What you need to do: For the entries that follow, report how many lines include the word "each" and add nothing.

Collected data:
=======

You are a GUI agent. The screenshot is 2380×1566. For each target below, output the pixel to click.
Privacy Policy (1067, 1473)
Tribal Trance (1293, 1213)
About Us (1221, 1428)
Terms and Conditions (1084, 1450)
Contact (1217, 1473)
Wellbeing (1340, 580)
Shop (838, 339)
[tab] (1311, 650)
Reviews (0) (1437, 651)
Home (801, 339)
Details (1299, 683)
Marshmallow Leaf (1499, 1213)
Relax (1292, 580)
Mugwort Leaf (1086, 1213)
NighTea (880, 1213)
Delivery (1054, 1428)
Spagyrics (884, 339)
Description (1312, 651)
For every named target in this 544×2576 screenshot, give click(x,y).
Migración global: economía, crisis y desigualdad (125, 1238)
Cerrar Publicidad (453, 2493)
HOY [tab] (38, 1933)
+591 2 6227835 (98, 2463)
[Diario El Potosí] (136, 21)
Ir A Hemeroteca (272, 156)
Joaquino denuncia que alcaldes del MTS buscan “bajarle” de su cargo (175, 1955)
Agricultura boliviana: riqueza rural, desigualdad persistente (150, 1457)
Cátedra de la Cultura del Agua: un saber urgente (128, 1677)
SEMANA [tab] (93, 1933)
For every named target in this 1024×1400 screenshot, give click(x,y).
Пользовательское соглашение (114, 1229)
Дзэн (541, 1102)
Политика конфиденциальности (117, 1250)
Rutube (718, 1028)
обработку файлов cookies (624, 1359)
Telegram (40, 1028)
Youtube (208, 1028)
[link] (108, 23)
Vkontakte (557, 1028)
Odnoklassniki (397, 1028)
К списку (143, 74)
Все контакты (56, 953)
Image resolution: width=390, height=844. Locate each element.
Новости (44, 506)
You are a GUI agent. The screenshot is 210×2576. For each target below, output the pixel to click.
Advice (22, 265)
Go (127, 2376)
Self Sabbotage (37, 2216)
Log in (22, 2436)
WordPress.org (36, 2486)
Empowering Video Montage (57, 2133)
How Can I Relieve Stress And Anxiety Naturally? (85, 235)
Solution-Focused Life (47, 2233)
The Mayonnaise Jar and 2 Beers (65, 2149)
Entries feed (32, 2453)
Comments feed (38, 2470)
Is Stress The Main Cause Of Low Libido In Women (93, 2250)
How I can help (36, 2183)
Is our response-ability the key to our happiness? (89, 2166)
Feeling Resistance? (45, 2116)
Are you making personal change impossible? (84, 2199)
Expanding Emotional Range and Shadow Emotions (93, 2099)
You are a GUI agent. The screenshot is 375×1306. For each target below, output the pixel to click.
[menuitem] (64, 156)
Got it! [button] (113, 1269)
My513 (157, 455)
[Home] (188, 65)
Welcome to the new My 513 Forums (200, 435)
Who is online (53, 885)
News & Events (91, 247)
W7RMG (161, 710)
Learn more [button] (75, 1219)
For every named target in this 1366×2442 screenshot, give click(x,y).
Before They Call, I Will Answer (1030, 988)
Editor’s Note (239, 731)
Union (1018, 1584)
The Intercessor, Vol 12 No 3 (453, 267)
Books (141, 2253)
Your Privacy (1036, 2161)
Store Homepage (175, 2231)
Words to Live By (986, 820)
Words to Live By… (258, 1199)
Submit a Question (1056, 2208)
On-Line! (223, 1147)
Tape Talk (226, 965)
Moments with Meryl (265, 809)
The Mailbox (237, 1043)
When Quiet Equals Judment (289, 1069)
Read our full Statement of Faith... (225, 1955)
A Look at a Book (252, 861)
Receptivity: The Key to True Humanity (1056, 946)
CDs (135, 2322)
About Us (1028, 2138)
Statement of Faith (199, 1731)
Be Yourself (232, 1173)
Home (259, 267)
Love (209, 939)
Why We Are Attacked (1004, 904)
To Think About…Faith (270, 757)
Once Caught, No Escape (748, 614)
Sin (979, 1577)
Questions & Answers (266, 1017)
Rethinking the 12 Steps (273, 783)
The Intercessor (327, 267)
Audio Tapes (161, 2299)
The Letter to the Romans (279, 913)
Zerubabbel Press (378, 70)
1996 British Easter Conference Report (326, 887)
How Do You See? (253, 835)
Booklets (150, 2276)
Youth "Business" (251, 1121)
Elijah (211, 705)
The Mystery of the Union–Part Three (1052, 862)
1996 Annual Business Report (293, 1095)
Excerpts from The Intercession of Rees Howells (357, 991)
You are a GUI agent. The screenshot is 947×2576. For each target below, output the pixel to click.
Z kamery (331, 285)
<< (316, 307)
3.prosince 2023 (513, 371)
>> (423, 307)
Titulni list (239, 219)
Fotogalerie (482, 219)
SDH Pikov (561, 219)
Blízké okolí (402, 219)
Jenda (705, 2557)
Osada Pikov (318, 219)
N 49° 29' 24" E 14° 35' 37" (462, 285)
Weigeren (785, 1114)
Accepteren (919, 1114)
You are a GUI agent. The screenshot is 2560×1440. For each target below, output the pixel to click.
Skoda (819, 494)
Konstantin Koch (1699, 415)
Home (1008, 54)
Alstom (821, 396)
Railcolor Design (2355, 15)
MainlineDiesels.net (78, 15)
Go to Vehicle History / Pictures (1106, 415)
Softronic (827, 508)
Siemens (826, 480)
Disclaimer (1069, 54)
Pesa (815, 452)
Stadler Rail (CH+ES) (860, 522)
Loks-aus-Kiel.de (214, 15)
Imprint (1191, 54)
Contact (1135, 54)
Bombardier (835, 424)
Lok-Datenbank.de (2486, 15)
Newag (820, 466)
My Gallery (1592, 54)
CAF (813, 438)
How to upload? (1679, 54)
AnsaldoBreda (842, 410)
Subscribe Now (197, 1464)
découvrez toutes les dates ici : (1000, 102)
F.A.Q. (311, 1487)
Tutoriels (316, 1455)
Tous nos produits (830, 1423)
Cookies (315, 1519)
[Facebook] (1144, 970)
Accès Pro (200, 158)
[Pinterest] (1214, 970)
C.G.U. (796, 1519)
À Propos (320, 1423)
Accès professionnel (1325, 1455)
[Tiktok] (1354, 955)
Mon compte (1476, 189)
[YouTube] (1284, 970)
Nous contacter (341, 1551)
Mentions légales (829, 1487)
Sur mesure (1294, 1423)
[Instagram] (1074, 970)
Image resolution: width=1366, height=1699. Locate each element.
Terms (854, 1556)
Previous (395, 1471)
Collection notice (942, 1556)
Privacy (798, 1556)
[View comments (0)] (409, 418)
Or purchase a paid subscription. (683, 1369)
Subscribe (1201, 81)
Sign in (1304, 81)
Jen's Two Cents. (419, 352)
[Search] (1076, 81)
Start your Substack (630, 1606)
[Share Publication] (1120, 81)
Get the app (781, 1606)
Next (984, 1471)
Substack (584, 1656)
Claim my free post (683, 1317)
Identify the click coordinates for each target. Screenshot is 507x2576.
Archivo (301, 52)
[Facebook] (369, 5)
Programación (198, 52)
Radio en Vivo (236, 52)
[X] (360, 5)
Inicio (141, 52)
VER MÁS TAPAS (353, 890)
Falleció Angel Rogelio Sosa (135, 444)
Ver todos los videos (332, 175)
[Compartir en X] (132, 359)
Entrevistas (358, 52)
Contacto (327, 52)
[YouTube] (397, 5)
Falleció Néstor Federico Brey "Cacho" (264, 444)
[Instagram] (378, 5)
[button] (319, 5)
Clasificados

=======

Exercise answer: 8